REPUBLIKA.CO.ID, JAKARTA -- Bank Indonesia (BI) dituding Asosiasi Pedagang Valuta Asing (APVA) mematikan bisnis pedagang valuta asing (valas) melalui Surat Edaran Bank Indonesia (SEBI) No 15/3/DPM bertanggal 28 Februari 2013 yang mengatur pembelian valas. BI mengatakan penyempurnaan ketentuan tersebut adalah bagian dari upaya BI sesuai mandat UU untuk memelihara stabilitas nilai rupiah.
Direktur Eksekutif Hubungan Masyarakat BI, Diffi A. Johansyah, mengatakan pengaturan pembelian valas terhadap rupiah kepada bank untuk meminimalkan pembelian valas yang spekulatif. "Kita coba menyeimbangkan permintaan dan pasokan di pasar," ujar Diffi di gedung BI, Rabu (1/5).
BI menemukan adanya permintaan yang tinggi terhadap valas pada awal 2013 di pedagang valuta asing (PVA). Peningkatan transaksi yang tinggi itu disebabkan oleh nilai tukar yang tengah bergejolak. BI melihat banyaknya transaksi di atas 100 ribu dolar AS dalam bentuk uang kertas asing secara fisik.
Dalam aturan sebelumnya, BI tidak mengharuskan nasabah PVA untuk melampirkan underlying bila mereka membeli valas di atas 100 ribu dolar AS. Sedangkan, nasabah yang membeli melalui bank harus melampirkan data mereka. "Kami melihat adanya perpindahan nasabah dari bank ke PVA karena mereka menolak melampirkan underlying," ujarnya.

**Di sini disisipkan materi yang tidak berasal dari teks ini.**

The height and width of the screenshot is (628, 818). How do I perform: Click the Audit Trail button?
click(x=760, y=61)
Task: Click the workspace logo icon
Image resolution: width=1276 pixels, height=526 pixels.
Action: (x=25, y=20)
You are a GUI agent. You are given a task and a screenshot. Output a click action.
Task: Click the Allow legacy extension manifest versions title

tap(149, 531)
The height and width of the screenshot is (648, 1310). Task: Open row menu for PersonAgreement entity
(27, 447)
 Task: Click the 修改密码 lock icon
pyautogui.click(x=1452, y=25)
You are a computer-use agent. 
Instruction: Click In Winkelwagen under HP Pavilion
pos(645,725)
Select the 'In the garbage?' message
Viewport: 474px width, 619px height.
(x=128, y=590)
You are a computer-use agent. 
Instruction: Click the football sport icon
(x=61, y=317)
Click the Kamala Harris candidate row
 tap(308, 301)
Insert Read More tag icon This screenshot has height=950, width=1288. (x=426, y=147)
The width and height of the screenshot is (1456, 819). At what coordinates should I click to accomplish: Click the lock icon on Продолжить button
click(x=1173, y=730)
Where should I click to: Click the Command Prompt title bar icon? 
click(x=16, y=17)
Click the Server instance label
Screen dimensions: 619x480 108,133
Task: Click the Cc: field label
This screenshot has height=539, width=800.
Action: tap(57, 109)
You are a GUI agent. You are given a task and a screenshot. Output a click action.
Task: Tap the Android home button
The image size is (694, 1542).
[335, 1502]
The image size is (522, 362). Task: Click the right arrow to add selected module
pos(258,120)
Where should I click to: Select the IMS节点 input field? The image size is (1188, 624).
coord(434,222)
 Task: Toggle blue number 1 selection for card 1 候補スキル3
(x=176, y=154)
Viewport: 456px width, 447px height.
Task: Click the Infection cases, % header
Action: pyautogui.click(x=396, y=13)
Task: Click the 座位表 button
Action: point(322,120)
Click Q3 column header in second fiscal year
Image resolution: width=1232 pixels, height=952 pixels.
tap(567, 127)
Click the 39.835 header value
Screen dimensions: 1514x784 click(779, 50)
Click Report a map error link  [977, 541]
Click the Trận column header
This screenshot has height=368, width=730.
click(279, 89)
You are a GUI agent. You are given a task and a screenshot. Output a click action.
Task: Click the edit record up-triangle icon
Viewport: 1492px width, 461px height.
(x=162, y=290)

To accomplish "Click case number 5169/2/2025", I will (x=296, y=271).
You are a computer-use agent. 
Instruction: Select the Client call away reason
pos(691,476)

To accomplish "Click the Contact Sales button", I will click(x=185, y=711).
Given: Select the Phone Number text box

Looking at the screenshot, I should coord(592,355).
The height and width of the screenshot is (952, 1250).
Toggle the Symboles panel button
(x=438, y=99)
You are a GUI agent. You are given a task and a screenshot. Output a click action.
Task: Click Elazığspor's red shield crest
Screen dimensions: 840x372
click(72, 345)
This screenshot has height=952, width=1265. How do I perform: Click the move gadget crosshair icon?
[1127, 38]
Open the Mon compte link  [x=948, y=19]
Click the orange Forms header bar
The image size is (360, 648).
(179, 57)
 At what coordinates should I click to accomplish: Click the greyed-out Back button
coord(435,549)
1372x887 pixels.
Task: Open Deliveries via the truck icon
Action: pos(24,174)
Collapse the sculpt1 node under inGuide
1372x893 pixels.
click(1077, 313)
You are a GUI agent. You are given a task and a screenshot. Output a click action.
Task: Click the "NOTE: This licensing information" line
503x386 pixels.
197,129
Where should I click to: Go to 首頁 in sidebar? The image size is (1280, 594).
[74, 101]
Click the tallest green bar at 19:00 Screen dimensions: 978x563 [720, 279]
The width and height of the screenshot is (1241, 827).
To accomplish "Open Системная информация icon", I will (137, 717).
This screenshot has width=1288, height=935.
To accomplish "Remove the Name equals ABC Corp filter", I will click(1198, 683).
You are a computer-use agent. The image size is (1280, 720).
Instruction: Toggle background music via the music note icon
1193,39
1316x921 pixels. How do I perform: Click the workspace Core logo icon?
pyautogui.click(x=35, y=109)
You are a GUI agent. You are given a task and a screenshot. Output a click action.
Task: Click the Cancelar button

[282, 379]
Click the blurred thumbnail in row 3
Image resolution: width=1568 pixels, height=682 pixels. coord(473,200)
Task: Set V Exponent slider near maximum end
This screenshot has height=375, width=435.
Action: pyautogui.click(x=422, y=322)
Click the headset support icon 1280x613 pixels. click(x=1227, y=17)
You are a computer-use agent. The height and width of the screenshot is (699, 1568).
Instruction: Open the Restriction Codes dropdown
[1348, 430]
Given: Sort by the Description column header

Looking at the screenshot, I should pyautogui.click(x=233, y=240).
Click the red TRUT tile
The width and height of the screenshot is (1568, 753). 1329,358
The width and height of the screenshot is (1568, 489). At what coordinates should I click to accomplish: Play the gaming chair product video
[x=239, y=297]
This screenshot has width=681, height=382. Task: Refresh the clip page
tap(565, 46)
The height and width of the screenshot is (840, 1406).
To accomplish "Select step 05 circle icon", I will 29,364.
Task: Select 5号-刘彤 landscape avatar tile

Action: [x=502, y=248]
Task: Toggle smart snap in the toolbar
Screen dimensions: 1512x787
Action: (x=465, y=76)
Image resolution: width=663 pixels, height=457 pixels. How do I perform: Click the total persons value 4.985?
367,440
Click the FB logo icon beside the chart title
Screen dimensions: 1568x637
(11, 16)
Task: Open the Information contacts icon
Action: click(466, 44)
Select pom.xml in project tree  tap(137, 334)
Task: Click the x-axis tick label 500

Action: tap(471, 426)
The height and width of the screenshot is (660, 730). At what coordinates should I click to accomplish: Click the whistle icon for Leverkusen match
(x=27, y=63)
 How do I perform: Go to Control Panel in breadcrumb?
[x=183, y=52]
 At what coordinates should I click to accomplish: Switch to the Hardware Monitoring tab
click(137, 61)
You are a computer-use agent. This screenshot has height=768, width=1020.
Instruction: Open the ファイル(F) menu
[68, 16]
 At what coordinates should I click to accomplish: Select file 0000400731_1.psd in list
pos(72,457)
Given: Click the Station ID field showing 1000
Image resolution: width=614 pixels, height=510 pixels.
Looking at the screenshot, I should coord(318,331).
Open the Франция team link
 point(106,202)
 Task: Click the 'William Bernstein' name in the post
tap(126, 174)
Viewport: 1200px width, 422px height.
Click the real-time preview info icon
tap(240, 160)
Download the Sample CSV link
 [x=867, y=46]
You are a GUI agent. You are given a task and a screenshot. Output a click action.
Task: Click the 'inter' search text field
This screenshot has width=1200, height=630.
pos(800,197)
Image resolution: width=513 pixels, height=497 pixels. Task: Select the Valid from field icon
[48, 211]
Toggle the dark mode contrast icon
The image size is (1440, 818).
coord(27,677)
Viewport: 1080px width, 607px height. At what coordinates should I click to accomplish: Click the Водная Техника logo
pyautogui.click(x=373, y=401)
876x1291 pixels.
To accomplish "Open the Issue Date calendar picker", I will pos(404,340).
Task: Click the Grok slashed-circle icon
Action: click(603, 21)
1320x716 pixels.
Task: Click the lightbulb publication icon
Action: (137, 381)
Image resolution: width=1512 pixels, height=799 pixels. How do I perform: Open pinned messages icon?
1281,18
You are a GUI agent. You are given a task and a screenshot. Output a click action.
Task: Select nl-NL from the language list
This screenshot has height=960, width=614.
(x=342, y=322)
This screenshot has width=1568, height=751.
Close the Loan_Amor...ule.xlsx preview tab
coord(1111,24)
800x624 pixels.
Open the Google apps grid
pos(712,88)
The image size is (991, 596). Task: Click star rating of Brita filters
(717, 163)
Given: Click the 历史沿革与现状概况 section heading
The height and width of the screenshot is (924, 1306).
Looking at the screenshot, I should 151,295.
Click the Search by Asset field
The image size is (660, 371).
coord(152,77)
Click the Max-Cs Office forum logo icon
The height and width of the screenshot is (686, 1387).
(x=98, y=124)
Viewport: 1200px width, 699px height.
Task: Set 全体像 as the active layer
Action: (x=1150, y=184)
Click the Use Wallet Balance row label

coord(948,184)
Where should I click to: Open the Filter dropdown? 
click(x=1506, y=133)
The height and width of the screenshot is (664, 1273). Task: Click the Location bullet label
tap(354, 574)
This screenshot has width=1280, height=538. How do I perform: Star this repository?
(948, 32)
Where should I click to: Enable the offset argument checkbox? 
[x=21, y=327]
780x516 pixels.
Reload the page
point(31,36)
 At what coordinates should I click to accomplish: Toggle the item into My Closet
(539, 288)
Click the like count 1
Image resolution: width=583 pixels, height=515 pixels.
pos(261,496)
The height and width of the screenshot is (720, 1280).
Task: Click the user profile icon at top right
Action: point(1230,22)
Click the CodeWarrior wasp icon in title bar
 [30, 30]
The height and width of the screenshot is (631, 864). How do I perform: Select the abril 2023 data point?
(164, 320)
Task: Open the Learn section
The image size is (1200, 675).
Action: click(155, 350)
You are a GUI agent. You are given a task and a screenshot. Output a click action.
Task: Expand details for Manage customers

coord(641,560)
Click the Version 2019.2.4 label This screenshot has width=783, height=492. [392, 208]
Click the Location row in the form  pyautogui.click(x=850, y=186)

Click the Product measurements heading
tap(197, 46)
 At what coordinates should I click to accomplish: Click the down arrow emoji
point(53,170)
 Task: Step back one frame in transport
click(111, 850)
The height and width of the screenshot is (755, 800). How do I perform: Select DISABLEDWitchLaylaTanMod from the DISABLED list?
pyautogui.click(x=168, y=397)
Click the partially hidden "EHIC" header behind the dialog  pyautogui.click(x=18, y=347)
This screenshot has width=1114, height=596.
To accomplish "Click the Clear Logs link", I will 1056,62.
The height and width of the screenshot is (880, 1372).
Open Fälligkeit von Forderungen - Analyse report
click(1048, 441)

Oleh karena itu, untuk pemerataan aturan, BI mengeluarkan SEBI No 15/3/DPM. Dalam aturan ini, semua nasabah yang membeli valas terhadap rupiah berjumlah 100 ribu dolar AS harus melampirkan underlying dokumen. "Aturan ini bertujuan melindungi PVA dari pihak-pihak yang mengambil keuntungan jangka pendek," ujar Diffi.
APVA menuding BI telah membatasi transaksi hanya hingga 100 ribu dolar AS per bulan. BI menegaskan bahwa bank sentral tidak melarang pembelian valas dalam jumlah besar asalkan pembeli melampirkan dokumen.
BI juga menilai PVA tidak usah khawatir nasabahnya diambil oleh bank. Diffi mengatakan, sepanjang PVA bisa melayani dengan harga lebih baik, PVA tidak usah khawatir akan tersaingi oleh bank.
Terkait tudingan APVA yang menyebutkan BI memberikan tanggapan negatif terhadap permintaan audiensi, BI mengatakan telah merespon. "Kita akan menerima audiensi. Tanggalnya sedang dicari," ujarnya.
BI pun mengaku tidak pernah menuding PVA sebagai pelaku utama spekulasi. "Itu kesimpulan yang terlalu terburu-buru," ujarnya.